• The task
Look over the lines below. Report each one that includes the string "agent".

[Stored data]

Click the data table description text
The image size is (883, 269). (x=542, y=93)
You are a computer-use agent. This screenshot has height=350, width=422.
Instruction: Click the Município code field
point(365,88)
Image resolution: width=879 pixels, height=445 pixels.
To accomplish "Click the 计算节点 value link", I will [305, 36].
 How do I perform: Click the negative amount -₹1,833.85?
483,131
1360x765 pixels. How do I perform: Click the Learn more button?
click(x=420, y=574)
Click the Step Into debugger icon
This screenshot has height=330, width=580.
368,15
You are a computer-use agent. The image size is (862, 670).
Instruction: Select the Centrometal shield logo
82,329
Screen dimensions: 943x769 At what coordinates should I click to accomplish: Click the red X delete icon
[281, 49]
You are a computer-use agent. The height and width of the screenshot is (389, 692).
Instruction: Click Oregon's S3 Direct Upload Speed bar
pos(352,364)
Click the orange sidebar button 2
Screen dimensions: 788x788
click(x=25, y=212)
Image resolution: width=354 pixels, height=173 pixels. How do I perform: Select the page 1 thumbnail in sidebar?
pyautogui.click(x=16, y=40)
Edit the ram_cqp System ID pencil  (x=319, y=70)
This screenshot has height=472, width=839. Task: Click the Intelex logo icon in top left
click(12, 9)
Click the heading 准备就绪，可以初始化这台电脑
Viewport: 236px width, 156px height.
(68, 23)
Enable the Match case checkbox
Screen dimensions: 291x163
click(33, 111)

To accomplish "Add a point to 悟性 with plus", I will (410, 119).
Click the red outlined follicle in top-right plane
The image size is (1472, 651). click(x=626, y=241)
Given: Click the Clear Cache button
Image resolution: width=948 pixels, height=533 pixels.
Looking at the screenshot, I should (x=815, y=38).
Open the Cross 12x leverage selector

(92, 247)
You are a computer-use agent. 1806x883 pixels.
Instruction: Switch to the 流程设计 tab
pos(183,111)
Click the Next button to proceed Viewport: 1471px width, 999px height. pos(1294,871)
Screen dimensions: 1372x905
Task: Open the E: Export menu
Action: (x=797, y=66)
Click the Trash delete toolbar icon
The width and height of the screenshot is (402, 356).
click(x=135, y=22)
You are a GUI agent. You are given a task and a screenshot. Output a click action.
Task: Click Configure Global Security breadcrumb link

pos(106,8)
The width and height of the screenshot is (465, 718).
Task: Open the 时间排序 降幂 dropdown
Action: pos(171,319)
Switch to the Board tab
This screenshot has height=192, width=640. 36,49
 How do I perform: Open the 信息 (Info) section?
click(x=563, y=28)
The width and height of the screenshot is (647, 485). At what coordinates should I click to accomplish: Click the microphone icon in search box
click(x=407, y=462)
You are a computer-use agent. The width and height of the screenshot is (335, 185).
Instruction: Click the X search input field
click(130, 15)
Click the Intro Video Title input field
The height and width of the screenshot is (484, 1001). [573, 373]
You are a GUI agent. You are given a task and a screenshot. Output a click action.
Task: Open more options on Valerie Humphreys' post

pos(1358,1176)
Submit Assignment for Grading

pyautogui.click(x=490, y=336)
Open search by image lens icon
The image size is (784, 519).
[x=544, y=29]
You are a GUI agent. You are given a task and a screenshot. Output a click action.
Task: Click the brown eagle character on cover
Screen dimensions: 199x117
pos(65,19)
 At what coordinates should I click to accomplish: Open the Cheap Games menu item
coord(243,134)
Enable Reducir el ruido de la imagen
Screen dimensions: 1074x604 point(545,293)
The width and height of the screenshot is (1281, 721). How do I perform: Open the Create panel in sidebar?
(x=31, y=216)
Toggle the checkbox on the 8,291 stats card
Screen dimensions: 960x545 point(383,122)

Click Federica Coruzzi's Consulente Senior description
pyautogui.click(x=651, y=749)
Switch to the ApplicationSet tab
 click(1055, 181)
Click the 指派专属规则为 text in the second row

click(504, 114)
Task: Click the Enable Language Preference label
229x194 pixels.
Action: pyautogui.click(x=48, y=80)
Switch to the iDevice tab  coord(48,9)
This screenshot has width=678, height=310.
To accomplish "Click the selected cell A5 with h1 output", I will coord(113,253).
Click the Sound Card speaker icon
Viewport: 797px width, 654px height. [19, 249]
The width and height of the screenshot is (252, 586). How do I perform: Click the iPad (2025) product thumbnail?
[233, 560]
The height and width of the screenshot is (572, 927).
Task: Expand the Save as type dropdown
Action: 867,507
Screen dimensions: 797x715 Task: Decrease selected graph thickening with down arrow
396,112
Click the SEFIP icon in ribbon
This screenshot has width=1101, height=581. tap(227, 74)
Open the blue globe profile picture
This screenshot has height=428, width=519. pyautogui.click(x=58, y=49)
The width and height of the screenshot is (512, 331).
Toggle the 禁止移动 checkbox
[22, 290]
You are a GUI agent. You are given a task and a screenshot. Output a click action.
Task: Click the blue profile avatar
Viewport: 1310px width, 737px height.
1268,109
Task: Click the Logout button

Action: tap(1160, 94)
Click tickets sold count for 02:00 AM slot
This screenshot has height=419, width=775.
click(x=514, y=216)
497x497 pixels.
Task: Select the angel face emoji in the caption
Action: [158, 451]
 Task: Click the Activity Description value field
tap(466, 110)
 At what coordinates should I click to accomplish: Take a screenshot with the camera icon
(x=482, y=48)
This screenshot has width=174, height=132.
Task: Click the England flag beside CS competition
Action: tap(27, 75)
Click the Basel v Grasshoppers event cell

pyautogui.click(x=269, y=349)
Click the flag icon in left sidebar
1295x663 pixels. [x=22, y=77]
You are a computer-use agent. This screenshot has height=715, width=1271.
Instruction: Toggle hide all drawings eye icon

• Completed task
You are a computer-use agent. This screenshot has height=350, width=422.
You are a computer-use agent. The image size is (862, 670).
You are a computer-use agent. The height and width of the screenshot is (389, 692).
You are a computer-use agent. 1806x883 pixels.
You are a GUI agent. You are given a task and a screenshot. Output a click action.
You are a computer-use agent. The width and height of the screenshot is (335, 185).
You are a GUI agent. You are given a task and a screenshot. Output a click action.
You are a GUI agent. You are given a task and a screenshot. Output a click action.
You are a GUI agent. You are given a task and a screenshot. Output a click action.
You are a computer-use agent. This screenshot has height=715, width=1271.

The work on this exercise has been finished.